New Drosophila models to uncover the intrinsic and extrinsic factors mediating the toxicity of the human prion protein

Abstract

AbstractMisfolded conformations of the prion protein (PrP) are responsible for devastating neurological disorders in humans and mammals. An unresolved problem is unraveling the mechanisms governing PrP conformational dynamics, misfolding, and the cellular mechanism leading to neurodegeneration. The variable susceptibility of mammals to prion diseases can be exploited to understand the conformational dynamics of PrP. Here we present a new fly model expressing human PrP with robust phenotypes in brain neurons and the eye. Using comparable attP2 insertions, we demonstrate the heightened toxicity of human PrP compared to that of mouse and hamster PrP along with a specific interaction with the amyloid-beta peptide.
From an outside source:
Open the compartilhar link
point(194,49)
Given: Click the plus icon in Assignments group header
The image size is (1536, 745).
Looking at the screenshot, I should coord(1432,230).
Using this new highly toxic new model, we started to uncover the intrinsic (sequence / structure) and extrinsic (interactions) factors regulating PrP toxicity. As extrinsic factors, we describe the importance of the PERK - ATF4 branch of the unfolded protein response as a key cellular mechanism mediating the toxicity of human PrP. For intrinsic factors, we introduced point mutations in human PrP (N159D, D167S, N174S) that were partially protective, revealing its high propensity to misfold into toxic conformations.